### Stored rows:

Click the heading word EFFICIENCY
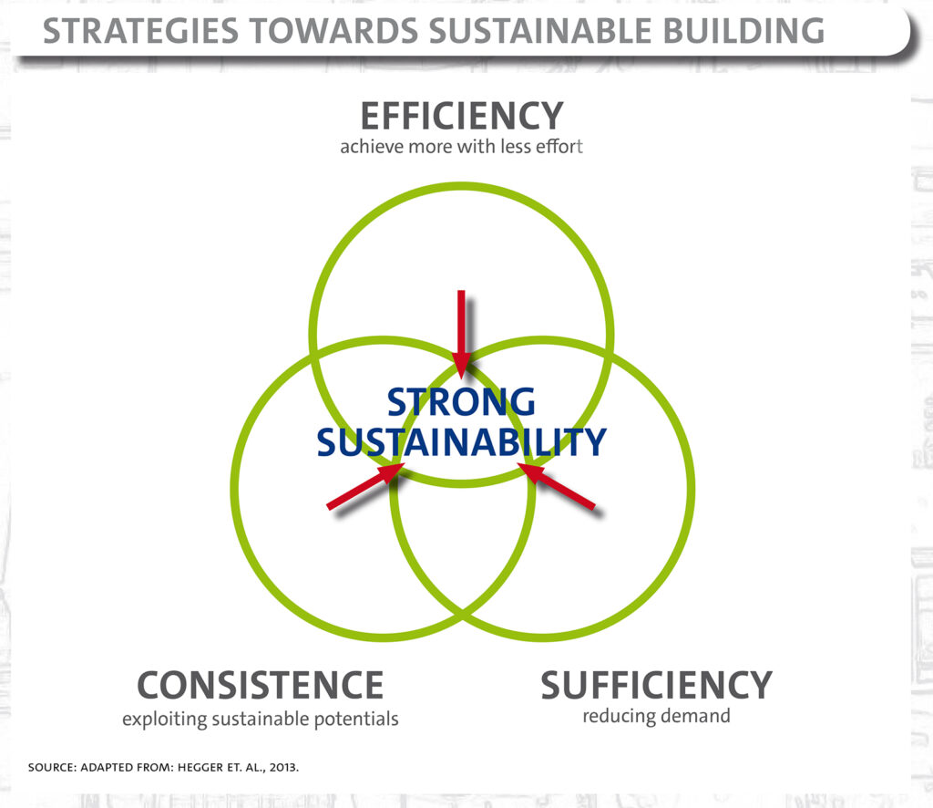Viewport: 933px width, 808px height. (x=462, y=116)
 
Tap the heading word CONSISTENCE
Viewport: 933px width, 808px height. (x=260, y=685)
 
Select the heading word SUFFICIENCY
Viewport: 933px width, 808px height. (x=656, y=685)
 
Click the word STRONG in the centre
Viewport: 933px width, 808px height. (x=461, y=402)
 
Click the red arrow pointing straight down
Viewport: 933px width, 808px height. (x=461, y=335)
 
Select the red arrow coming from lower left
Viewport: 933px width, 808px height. (x=365, y=486)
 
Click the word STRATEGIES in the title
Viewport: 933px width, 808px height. (x=140, y=31)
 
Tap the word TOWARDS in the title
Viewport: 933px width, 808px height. (x=333, y=31)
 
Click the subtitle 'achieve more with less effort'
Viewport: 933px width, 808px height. (x=461, y=147)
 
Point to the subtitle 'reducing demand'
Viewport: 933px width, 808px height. (x=656, y=716)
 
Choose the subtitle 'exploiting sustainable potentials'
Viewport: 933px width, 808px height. (x=260, y=719)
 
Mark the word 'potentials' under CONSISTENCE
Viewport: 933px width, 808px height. (x=356, y=719)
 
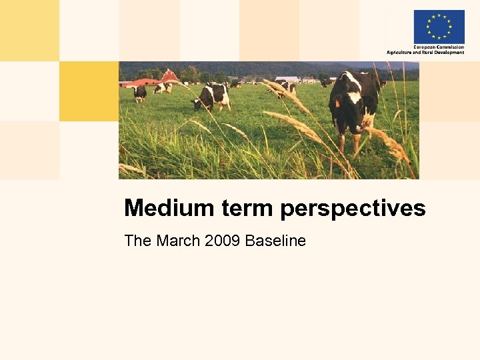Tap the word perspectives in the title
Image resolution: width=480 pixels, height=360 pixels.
353,209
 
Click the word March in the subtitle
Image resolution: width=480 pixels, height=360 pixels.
179,241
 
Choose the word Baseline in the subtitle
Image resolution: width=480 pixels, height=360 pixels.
275,241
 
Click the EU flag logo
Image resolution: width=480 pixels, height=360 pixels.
439,26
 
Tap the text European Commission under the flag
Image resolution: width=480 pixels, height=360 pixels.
439,47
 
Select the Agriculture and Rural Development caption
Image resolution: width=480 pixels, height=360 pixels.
425,52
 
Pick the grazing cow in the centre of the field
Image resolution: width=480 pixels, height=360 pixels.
213,97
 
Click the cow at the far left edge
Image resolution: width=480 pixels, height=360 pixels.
139,91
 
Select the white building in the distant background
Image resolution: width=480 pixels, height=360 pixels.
287,79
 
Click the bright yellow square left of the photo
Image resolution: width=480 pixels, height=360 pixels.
89,91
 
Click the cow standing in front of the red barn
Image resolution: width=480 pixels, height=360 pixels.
163,87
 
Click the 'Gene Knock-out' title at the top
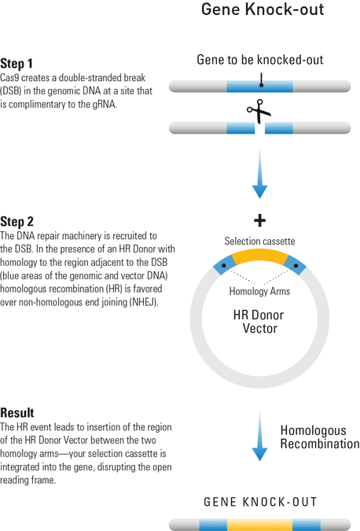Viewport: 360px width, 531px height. pyautogui.click(x=263, y=9)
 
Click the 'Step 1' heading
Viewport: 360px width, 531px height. pyautogui.click(x=17, y=64)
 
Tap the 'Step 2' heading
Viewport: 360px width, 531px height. pyautogui.click(x=17, y=222)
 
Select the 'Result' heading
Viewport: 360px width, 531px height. pyautogui.click(x=17, y=413)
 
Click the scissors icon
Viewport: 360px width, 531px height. pyautogui.click(x=259, y=111)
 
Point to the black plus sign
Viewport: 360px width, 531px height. pyautogui.click(x=259, y=220)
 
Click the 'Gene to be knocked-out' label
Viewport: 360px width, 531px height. pyautogui.click(x=260, y=60)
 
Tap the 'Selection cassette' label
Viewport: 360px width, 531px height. pyautogui.click(x=259, y=242)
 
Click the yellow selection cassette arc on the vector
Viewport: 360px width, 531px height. pyautogui.click(x=259, y=256)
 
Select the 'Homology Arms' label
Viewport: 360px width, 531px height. pyautogui.click(x=259, y=291)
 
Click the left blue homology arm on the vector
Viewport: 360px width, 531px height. pyautogui.click(x=224, y=265)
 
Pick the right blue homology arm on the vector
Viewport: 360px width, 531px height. pyautogui.click(x=295, y=265)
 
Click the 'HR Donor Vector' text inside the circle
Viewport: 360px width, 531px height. pyautogui.click(x=259, y=322)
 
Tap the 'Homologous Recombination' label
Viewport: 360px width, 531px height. pyautogui.click(x=320, y=437)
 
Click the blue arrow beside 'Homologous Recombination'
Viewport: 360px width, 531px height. pyautogui.click(x=260, y=435)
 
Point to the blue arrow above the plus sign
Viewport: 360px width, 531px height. pyautogui.click(x=260, y=173)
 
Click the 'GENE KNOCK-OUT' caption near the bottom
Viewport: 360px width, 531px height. pyautogui.click(x=260, y=502)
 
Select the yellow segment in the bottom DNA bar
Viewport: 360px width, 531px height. pyautogui.click(x=259, y=525)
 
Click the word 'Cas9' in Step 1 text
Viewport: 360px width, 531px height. pyautogui.click(x=9, y=78)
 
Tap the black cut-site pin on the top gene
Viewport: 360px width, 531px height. pyautogui.click(x=261, y=80)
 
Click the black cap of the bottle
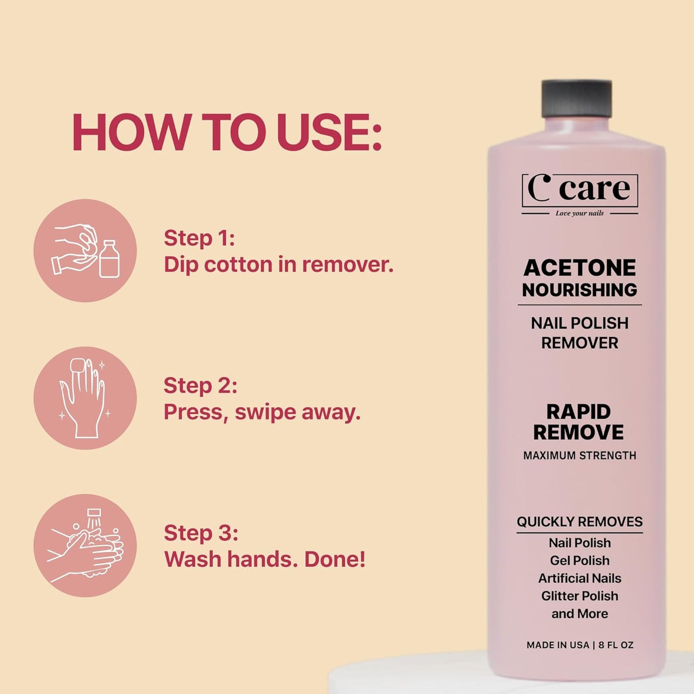[x=576, y=99]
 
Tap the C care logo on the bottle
[x=580, y=189]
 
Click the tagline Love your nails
[x=579, y=213]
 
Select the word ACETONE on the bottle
[x=580, y=268]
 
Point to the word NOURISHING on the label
[x=580, y=290]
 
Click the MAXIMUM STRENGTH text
[x=580, y=455]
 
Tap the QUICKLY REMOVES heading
[x=580, y=522]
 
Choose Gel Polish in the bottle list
[x=580, y=560]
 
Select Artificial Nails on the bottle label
[x=580, y=578]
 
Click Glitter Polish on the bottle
[x=580, y=596]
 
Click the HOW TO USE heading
[x=227, y=133]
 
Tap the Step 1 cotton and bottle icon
[x=85, y=251]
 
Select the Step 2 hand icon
[x=85, y=398]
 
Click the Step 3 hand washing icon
[x=85, y=546]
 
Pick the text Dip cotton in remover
[x=279, y=265]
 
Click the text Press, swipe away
[x=262, y=412]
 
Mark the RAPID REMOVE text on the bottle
[x=579, y=422]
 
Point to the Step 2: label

### Your objective:
Reproduce the rows word for word, starting at the line that contains "Click the 'GENE KNOCK-OUT' caption" and ending at the line that contains "Viewport: 360px width, 531px height. pyautogui.click(x=9, y=78)", with both of those lines included.

### Final result:
Click the 'GENE KNOCK-OUT' caption near the bottom
Viewport: 360px width, 531px height. pyautogui.click(x=260, y=502)
 
Select the yellow segment in the bottom DNA bar
Viewport: 360px width, 531px height. pyautogui.click(x=259, y=525)
 
Click the word 'Cas9' in Step 1 text
Viewport: 360px width, 531px height. pyautogui.click(x=9, y=78)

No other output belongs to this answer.